PART TWO
SIX

That night I had a highly erotic dream of a silver car and a license plate number. I was following the sleek machine on a narrow asphalt road through a dense forest in dangerous rain. I would speed up to eighty, once even to ninety, but I could never get close enough to catch her. The dream became a sweaty nightmare when my car plunged off a cliff, accompanied, all the way down, by the almost melodious sound of a woman laughing with great perfumed pleasure.

In the morning, my clock displaying 6:47, I called Kathy’s number. She was yawning but awake.

‘I apologize for this, Kathy.’

‘Sure you do. I can hear it in your voice.’

I smiled. ‘Actually, I do. Unfortunately, I need some help and that kind of takes precedence over everything else right now.’

‘You’re not even close to the record. At one of the places I worked, the boss would call me at six to tell me he was picking me up for breakfast at six fifteen.’ Another yawn. ‘So what’s going on?’

‘Do you have any contact with the local police?’

‘There’s a detective I used to date when I’d come back here from Washington. It was never a big thing but he was always a lot of fun. I’ve asked him for a few favors from time to time.’

‘Good. I need a license number registration checked as soon as possible.’

I could tell she was smiling now, too. ‘Can I at least wait until eight thirty when he gets in?’

‘Hell, no. Call him right now. Even if he’s in the shower.’

A sweet, girly laugh. ‘Probably not a good idea. He got married six months ago. I doubt his wife would appreciate a call from one of his old lovers, especially before seven in the morning. So what’s the license number?’

After putting some coffee on, I picked up my cell phone and started going through the messages I hadn’t responded to yesterday. The first one was the one I wanted least. Better to get it over with. I jabbed the right numbers.

Helen Ward answered. ‘He’s been waiting to hear from you. Can you believe all this? Just a minute.’

I hadn’t said hello and neither had she. The old-time consultants had wives who acted like the wives of senators and congressmen. They were just as ready for battle as their spouses. She hadn’t been unfriendly just now but all that mattered to her was that her son’s campaign was in serious trouble. No other subject was allowed to enter her conscious mind.

Tom came on. ‘I didn’t sleep for shit last night. We got the news just before midnight.’

‘Join the club. Jeff didn’t leave my hotel room until two o’clock.’

‘He’s ducking me, the little prick. He doesn’t want any advice from the old man.’

‘I don’t have anything new to report, Tom. But I told you I’d check in.’
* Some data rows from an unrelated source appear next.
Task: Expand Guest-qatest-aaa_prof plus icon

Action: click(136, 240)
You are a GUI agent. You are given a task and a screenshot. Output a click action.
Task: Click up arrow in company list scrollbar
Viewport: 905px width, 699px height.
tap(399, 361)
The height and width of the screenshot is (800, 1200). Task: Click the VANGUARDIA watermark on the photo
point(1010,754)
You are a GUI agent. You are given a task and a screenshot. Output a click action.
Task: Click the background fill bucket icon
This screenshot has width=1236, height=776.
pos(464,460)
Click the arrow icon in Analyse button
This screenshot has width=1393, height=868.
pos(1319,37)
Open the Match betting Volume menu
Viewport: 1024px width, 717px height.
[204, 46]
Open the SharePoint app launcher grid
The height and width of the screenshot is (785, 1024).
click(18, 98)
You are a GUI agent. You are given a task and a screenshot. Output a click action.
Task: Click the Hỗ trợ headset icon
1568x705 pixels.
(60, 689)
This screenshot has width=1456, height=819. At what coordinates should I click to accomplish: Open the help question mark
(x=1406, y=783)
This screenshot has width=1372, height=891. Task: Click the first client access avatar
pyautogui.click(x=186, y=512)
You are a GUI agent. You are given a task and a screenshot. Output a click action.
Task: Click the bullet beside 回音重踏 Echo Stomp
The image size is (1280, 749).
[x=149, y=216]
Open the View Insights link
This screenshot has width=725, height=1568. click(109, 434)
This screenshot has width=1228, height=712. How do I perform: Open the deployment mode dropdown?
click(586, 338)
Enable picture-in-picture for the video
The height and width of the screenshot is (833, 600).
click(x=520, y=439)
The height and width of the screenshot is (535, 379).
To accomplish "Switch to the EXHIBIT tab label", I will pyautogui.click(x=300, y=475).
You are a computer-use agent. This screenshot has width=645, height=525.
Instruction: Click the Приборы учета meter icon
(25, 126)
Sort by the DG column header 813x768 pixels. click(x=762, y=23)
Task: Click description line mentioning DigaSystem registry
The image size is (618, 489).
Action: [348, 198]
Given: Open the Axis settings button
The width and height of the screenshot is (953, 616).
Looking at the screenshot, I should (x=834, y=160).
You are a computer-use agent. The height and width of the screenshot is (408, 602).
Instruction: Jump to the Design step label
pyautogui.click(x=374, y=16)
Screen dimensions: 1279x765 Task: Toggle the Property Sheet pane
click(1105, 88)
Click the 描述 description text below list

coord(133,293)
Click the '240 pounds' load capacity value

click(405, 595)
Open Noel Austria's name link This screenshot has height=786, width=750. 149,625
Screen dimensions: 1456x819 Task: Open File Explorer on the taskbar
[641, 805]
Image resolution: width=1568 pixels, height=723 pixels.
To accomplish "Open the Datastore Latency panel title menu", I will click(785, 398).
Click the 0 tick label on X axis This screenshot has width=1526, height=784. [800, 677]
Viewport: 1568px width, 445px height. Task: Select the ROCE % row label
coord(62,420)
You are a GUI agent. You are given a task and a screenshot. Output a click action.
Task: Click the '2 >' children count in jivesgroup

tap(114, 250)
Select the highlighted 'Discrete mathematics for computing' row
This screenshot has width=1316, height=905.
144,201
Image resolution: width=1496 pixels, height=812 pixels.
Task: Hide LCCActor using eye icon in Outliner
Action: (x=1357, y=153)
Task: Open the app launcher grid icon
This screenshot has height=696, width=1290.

‘Helen’s climbing the walls.’

‘I don’t blame her.’

‘Where’s David Nolan in all this? He’s handled things for Jeff all their lives. I hate to say this but I trust his judgment more than I do my own son’s.’

So he didn’t know about Jeff and David’s wife. He was seventy-four years old. He was overweight and drank a lot. He also kept the tobacco industry rich. He still smoked those small Chesterfields that had killed Bogie among many other millions. He’d had a stroke a few years ago. He knew about the murder. But he didn’t know about the adultery. Or the blackmail. I wondered how much was too much to put on a man like him.

‘Yeah. I got to talk to him. Real steady as she goes. Jeff’s lucky to have him.’

‘Just a sec.’ He cupped the phone. I heard an angry voice. Helen. When he came back on, he said, ‘Helen heard me say that about trusting David’s judgment more than Jeff’s. I thought she was upstairs. It always pisses her off when I say that. She says I’m being disloyal. To me I’m just being realistic. Our boy has a lot of good qualities.’

At the moment I couldn’t think of any but theoretically I suppose he did. I mean if I really thought hard about it I could probably think of a few. Maybe.

‘Burkhart’s probably been jacking off all night,’ Tom said.

‘I’d imagine so.’

‘You see those photos of him at the Creationist Museum? Little kids riding that animatronic dinosaur. The Europeans have always regarded us as hillbillies and by God maybe they’re right. Riding dinosaurs, for God’s sake. You think they really believe that shit happened?’

‘Oh, yeah.’

‘I don’t know what the hell’s going to happen to this country.’